Even more, Q2 2021 saw the fourth-highest total negotiated income figure compared with those of 2nd quarters in years past, totaling $8.5 billion.
As M&A turned toward regionalization, Q2 activity was concentrated in the Southeast, with Georgia alone accounting for three transactions including eight medical facilities and roughly $1.5 billion in transacted earnings.
There was one “mega merger”– that is, a merger in which the smaller sized partner or seller has average yearly incomes in excess of $1 billion– announced in this quarter: the mix of Southfield, Michigan-based Beaumont Health System and Grand Rapids, Michigan-based Spectrum Health, which will create a system with roughly $13 billion in annual operating income if the offer is authorized.

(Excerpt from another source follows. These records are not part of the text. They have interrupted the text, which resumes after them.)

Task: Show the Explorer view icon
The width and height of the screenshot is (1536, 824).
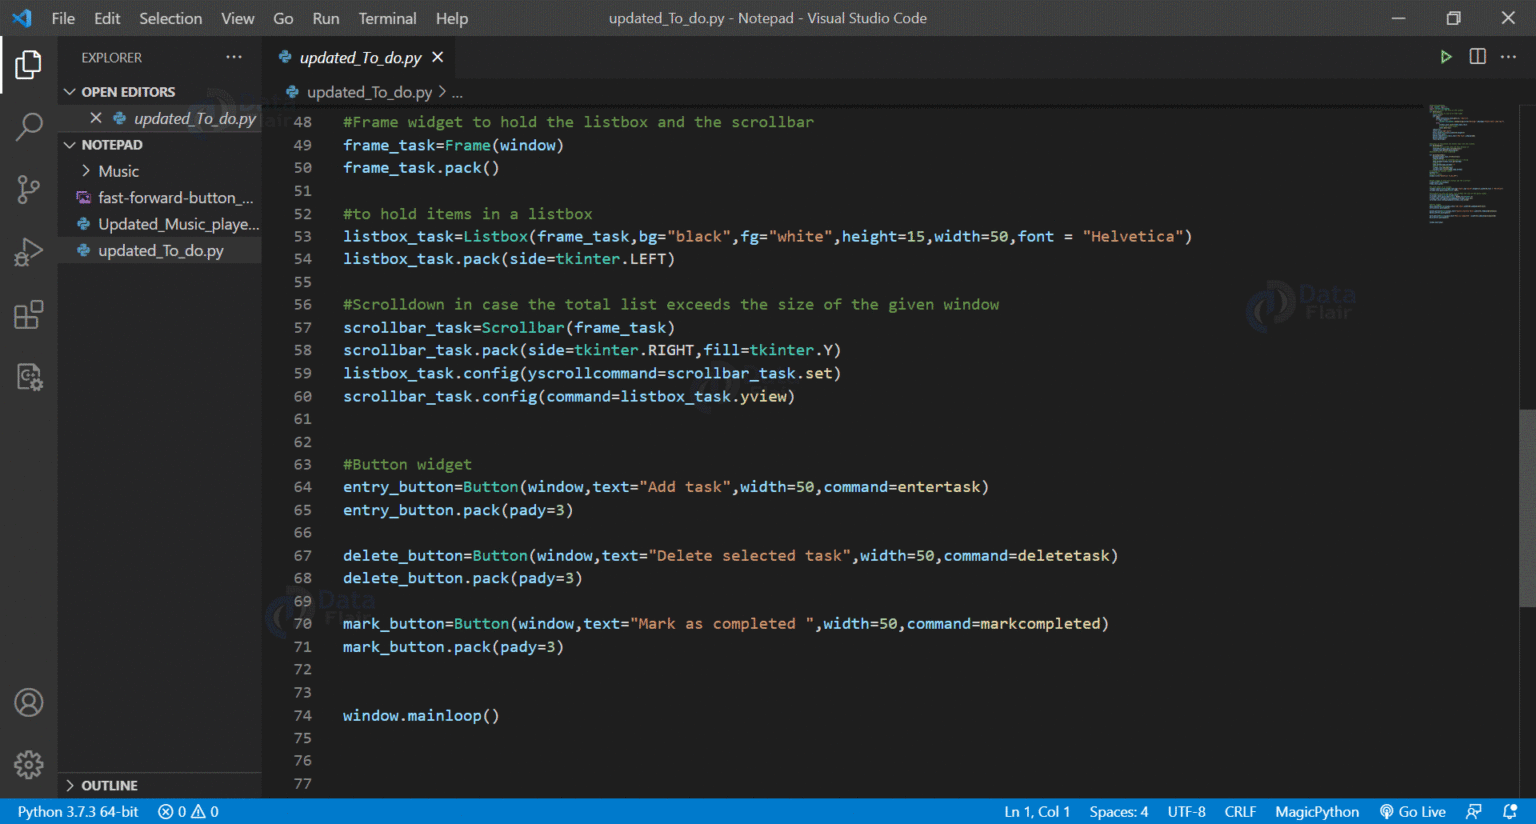Action: pos(29,64)
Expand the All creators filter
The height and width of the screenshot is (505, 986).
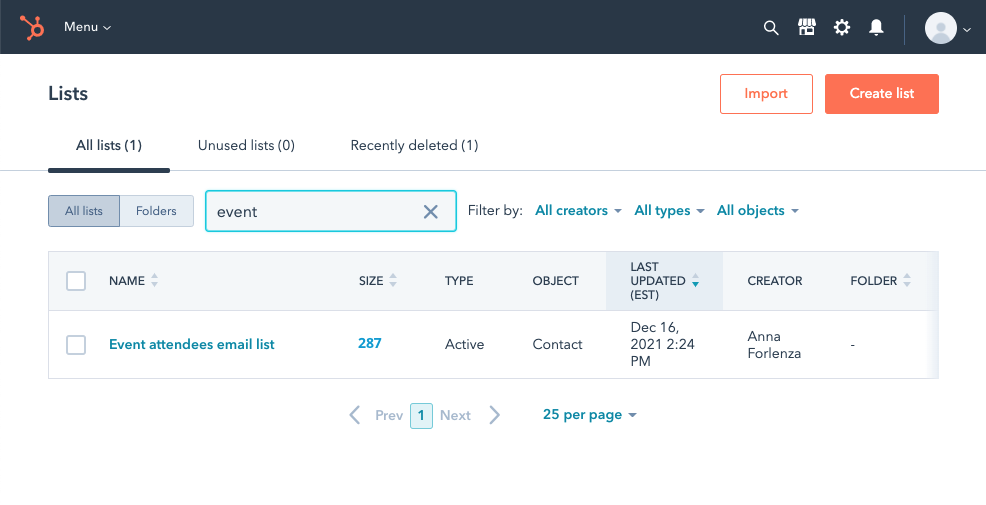(x=578, y=211)
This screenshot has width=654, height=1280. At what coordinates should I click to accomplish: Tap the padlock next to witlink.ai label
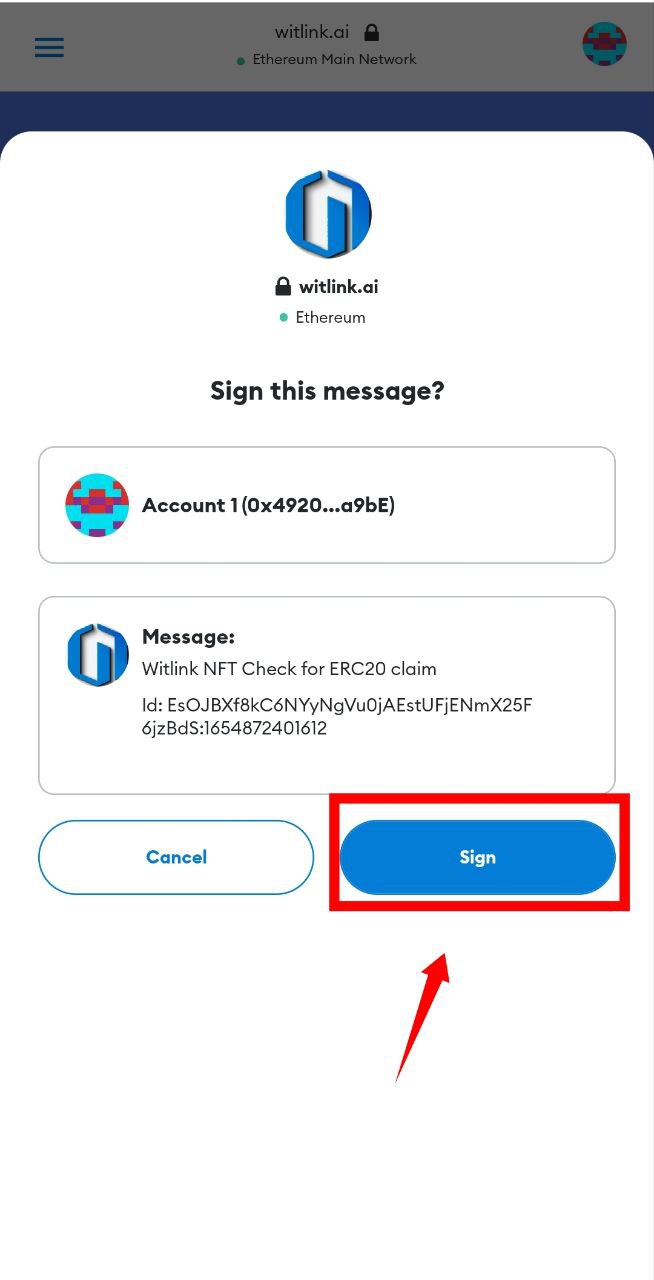[283, 287]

Further, there were three transactions with seller earnings between $500 million and $1 billion.
Other local partnerships revealed this quarter consist of Meridian, Mississippi-based Rush Health Systems planing to combine with New Orleans-based Ochsner Health, and Atlanta-based Piedmont Healthcare preparing to obtain four Georgia medical facilities from Nashville, Tennessee-based HCA Healthcare.
” For health systems, regionalization strategies typically focus on structure services, abilities and alternative websites within a defined location– a capability that showed especially crucial for many communities at the height of the Covid-19 pandemic,” stated Anu Singh, managing director and leader of the partnerships, acquisitions and mergers practice for Kaufman Hall, in an email. “A robust local market presence can also assist health systems use the scale needed to partner with health insurance and employees on population health initiatives.”
In addition to scale, regionalization offers systems with local understanding, which is vital in healthcare.
Even in surrounding markets, local conditions can vary significantly, Singh said. Collaborations with well-established companies can be utilized to utilize that necessary local knowledge within a newly combined organization or brand-new endeavor.